Influence of delayed administration of retinyl acetate on mammary carcinogenesis

Abstract

Administration of a dietary retinoid supplement beginning 1 week after carcinogen administration is highly effective in the inhibition of rat mammary carcinogenesis. A study was designed at two carcinogen dose levels to determine to what extent retinoid feeding can be delayed and retain its chemoprotective effect. In the high-dose experiment, groups of 30 virgin female Sprague-Dawley rats received a single i.v. dose of 50 mg N-methyl-N-nitrosourea (MNU) per kg body weight and were fed a dietary supplement of 328 mg retinyl acetate per kg diet beginning at 1, 4, or 8 weeks after MNU administration.
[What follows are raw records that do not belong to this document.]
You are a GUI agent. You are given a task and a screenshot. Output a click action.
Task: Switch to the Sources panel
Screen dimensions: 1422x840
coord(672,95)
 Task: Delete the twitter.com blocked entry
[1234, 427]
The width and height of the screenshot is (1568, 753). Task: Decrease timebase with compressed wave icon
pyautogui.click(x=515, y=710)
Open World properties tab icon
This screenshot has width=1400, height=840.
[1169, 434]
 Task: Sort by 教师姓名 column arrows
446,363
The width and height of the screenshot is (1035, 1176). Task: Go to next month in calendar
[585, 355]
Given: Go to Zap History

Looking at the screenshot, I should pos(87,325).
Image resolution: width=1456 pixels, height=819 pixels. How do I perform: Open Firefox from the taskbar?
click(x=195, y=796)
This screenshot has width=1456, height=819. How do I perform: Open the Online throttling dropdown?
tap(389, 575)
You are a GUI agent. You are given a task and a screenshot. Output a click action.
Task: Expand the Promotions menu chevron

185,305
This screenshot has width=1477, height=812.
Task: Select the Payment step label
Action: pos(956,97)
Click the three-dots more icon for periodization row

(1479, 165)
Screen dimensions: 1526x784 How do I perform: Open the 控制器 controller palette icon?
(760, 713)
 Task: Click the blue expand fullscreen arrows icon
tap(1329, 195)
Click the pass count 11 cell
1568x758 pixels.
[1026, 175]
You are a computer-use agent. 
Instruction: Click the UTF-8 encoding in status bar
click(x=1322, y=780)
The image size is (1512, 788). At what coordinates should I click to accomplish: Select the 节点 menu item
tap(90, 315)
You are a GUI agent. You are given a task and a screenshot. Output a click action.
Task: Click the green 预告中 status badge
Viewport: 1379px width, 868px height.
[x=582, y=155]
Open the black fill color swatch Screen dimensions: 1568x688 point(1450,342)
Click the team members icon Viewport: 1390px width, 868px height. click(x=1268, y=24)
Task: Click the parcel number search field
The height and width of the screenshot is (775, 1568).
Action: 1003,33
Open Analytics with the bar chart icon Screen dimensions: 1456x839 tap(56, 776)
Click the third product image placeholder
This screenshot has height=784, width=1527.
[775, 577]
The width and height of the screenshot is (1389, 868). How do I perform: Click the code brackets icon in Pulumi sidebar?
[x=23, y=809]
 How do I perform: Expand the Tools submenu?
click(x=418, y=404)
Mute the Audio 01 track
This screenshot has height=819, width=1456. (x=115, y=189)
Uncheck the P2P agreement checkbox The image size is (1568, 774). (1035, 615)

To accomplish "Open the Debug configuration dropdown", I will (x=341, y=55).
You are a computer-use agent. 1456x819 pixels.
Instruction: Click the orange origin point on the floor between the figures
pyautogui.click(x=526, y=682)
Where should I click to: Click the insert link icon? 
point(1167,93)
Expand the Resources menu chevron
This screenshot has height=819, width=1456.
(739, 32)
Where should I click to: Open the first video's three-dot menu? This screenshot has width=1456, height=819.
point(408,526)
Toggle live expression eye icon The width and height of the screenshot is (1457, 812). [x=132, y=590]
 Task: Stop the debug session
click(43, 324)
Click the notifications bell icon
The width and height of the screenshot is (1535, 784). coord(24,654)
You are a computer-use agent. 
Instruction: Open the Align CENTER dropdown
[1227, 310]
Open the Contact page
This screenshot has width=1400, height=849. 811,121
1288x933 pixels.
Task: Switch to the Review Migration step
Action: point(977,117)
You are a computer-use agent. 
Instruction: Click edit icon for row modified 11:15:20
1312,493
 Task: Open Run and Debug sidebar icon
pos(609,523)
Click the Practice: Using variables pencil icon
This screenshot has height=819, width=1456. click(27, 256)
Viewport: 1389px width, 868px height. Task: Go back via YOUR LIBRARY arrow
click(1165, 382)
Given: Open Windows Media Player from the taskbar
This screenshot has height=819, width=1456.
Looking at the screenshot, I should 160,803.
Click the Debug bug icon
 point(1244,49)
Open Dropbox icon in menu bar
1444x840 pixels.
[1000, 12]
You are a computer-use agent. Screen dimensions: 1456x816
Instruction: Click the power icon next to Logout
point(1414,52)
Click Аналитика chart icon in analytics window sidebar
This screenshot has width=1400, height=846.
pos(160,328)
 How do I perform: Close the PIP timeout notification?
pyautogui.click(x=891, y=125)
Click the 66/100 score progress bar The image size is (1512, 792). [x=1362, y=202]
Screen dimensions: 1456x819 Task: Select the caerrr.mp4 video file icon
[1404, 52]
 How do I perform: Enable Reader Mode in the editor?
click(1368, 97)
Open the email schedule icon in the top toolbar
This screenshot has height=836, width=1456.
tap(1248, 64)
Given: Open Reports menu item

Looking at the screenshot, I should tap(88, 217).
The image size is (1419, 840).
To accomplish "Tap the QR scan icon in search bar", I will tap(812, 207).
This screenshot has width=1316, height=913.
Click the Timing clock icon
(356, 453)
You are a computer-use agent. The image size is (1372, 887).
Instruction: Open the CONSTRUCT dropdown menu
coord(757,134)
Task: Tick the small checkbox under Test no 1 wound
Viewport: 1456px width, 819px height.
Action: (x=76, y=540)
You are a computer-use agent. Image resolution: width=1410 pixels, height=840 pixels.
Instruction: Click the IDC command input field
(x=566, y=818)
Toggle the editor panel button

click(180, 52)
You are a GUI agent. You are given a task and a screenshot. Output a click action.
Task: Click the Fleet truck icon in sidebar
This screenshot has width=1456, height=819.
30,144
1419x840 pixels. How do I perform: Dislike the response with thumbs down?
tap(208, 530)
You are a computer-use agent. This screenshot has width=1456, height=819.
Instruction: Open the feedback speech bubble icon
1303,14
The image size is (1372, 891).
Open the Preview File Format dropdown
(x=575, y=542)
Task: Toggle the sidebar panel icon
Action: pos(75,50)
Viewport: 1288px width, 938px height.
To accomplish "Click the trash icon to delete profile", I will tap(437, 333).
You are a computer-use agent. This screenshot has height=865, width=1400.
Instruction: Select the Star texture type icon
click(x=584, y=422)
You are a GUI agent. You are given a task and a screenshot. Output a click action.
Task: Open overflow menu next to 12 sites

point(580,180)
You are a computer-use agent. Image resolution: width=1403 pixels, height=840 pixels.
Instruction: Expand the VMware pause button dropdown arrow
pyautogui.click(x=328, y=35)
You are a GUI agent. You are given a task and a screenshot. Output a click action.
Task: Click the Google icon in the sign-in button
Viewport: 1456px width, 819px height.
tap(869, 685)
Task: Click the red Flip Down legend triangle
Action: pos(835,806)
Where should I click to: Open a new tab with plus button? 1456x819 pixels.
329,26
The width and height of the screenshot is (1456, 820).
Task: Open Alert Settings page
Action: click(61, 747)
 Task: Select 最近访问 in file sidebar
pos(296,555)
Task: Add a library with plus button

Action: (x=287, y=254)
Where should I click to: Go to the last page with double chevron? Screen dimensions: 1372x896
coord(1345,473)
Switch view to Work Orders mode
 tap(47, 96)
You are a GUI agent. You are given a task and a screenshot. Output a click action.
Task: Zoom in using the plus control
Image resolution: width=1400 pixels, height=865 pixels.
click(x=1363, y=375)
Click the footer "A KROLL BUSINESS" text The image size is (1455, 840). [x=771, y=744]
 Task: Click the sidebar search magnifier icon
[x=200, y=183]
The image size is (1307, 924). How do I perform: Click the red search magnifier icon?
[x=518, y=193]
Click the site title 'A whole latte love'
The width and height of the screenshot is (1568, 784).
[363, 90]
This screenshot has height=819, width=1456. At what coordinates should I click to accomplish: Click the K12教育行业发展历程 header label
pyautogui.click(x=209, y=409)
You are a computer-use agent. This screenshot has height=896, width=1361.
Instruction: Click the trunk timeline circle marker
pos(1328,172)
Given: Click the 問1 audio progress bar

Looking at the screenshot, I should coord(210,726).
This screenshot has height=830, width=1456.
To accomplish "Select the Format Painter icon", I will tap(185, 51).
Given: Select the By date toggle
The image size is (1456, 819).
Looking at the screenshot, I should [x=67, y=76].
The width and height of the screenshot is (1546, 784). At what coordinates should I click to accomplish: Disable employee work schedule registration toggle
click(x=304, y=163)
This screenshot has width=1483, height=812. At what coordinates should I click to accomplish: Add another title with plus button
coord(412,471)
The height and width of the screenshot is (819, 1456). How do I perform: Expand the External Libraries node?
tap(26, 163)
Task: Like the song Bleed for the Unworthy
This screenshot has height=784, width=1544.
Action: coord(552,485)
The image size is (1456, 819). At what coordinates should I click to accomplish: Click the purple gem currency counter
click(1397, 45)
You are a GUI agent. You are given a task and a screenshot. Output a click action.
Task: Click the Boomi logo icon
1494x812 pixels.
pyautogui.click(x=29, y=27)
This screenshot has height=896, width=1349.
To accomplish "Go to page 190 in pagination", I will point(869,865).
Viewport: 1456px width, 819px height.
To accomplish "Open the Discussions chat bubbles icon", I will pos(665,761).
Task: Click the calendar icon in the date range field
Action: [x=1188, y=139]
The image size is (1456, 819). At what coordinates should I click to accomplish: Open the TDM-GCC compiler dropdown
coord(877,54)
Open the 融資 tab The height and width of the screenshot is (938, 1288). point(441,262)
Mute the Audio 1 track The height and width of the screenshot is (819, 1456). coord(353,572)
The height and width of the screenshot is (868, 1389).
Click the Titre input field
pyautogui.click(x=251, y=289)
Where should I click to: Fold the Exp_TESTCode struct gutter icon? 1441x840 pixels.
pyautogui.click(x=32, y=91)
In the low-dose experiment, groups of 50 rats received 25 mg MNU per kg, and the retinoid was begun at 1, 4, 8, 12, 16, or 20 weeks post-MNU. Controls at both dose levels received a placebo diet beginning 1 week after carcinogen treatment. At the high MNU dose, retinyl acetate was most effective in inhibition of carcinogenesis when treatment was begun 1 week after MNU administration. Delaying retinyl acetate feeding until 4 weeks post-MNU resulted in slightly reduced chemoprotective efficacy, while an 8-week delay caused a complement loss of anticancer activity. At the low MNU dose, delaying retinyl acetate administration for up to 12 weeks after MNU administration caused no loss of chemopreventive efficacy. A 16-week delay resulted in decreased anticancer activity, while retinoid treatment begun 20 weeks post-MNU had no effect on cancer induction. Retinoid administration can be delayed beyond 1 week and retain its activity against rat mammary carcinogenesis; the length of delay allowable without loss of activity is a function of tumor latency.